DOCUMENT EXCERPT
-------------------------
COURT OF APPEALS OF THE STATE OF WASHINGTON DIVISION II
May 12, 2015
No. 44998-6-II (Wash. Ct. App. May. 12, 2015)

Opinion

44998-6-II

05-12-2015

STATE OF WASHINGTON, Respondent, v. TYRONE EAGLESPEAKER, Appellant.


UNPUBLISHED OPINION

MELNICK, J.

A jury found Tyrone Eaglespeaker not guilty of burglary in the first degree and rape in the first degree but guilty of rape in the second degree and two drug offenses. Eaglespeaker appeals his rape conviction, arguing that the trial court erred by instructing the jury on the inferior-degree offense of rape in the second degree, by admitting the victim's 911 call and statements to a police officer as excited utterances, by admitting statements Eaglespeaker made to law enforcement officers after invoking his right to an attorney, by imposing discretionary legal financial obligations (LFOs). Eaglespeaker also argues that cumulative error entitles him to relief. In a statement of additional grounds (SAG), Eaglespeaker argues that the trial court erred by admitting photographs of text messages that the victim received on her cell phone.

We hold that the evidence supported the instruction on rape in the second degree, that the error in admitting the victim's statements was harmless, that the admission of Eaglespeaker's statements did not violate his Fifth Amendment rights, and that Eaglespeaker's failure to challenge his LFOs at sentencing waived his right to challenge them on appeal. We also find that the trial court did not abuse its discretion by admitting the text message evidence and that cumulative error does not entitle Eaglespeaker to relief from his convictions. We affirm the judgment and sentence.

Appellant's counsel refers to matters outside the record in the opening brief. The references are inappropriate. See State v. Crane, 116 Wn.2d 315, 335, 804 P.2d 10 (1991) (matters outside the record cannot be considered on appeal).
-------------------------
MATERIAL

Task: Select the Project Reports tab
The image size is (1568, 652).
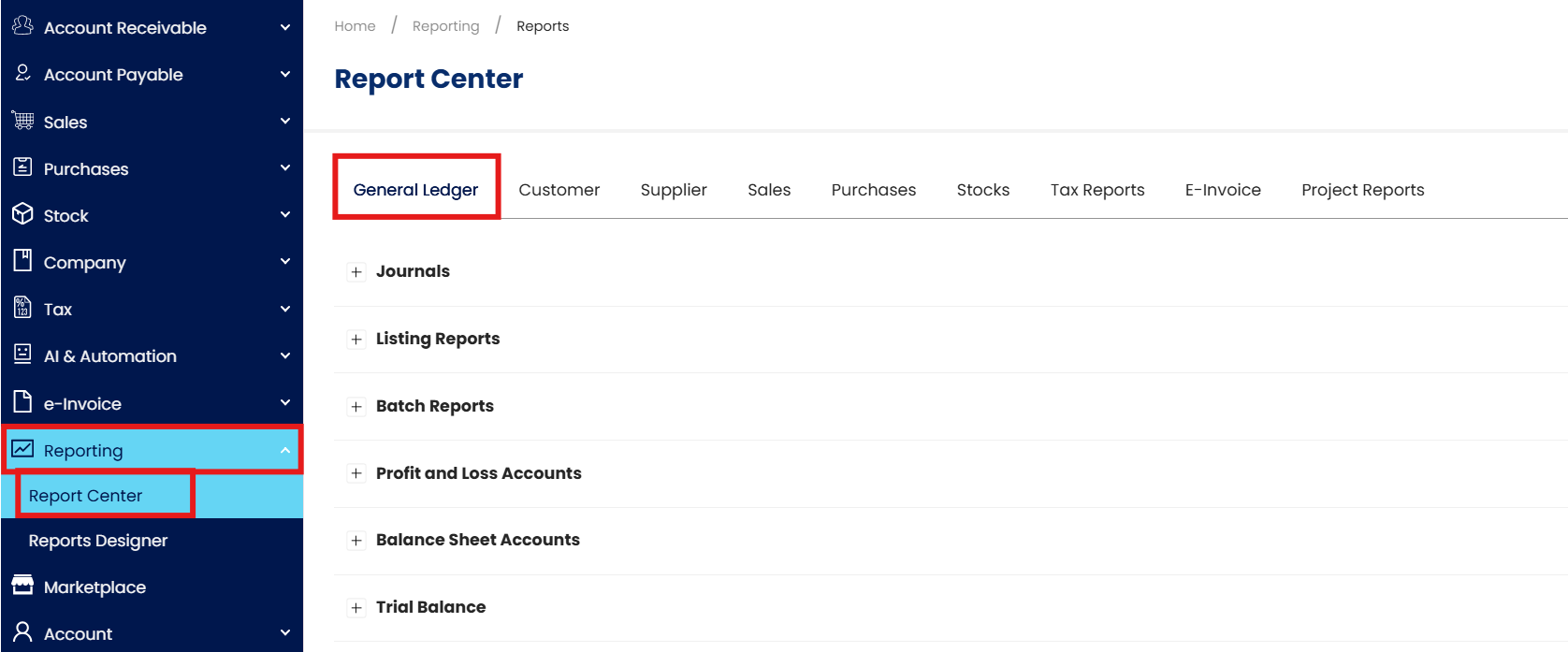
-------------------------
GOAL OF THE EXERCISE
In the appeals court opinion, why are the references in the opening brief by Eaglespeaker's counsel called inappropriate?

ANSWER BELOW
They refer to matters outside the record, and matters outside the record cannot be considered on appeal, as the court notes in citing State v. Crane.